**Records provided**
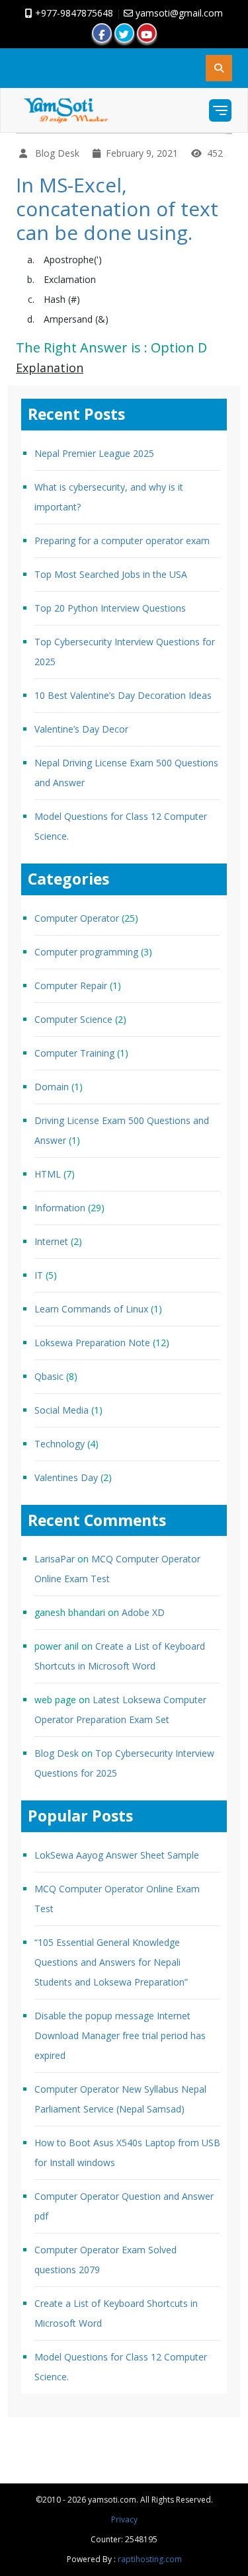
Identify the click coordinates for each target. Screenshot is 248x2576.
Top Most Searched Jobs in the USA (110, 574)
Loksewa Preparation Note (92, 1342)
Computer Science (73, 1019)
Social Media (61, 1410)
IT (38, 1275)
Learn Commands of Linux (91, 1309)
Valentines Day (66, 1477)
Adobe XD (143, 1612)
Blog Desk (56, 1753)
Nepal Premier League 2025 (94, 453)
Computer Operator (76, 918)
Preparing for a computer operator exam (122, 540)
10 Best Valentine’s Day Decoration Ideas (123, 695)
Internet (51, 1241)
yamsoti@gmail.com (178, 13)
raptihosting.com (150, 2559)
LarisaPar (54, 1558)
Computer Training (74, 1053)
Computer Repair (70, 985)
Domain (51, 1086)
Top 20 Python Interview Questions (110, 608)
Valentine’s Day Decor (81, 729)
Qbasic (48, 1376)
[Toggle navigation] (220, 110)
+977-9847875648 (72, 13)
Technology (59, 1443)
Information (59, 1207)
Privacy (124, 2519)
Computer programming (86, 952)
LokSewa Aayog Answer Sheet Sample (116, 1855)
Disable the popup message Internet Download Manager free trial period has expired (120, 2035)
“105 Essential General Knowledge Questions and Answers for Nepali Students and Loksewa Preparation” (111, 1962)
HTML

**What the task asks**
Look above for the line that contains "Social Media (61, 1410)". Starting there, transcribe every line exactly until you have copied the line that contains "Computer programming (86, 952)".

**Expected answer**
Social Media (61, 1410)
IT (38, 1275)
Learn Commands of Linux (91, 1309)
Valentines Day (66, 1477)
Adobe XD (143, 1612)
Blog Desk (56, 1753)
Nepal Premier League 2025 (94, 453)
Computer Operator (76, 918)
Preparing for a computer operator exam (122, 540)
10 Best Valentine’s Day Decoration Ideas (123, 695)
Internet (51, 1241)
yamsoti@gmail.com (178, 13)
raptihosting.com (150, 2559)
LarisaPar (54, 1558)
Computer Training (74, 1053)
Computer Repair (70, 985)
Domain (51, 1086)
Top 20 Python Interview Questions (110, 608)
Valentine’s Day Decor (81, 729)
Qbasic (48, 1376)
[Toggle navigation] (220, 110)
+977-9847875648 (72, 13)
Technology (59, 1443)
Information (59, 1207)
Privacy (124, 2519)
Computer programming (86, 952)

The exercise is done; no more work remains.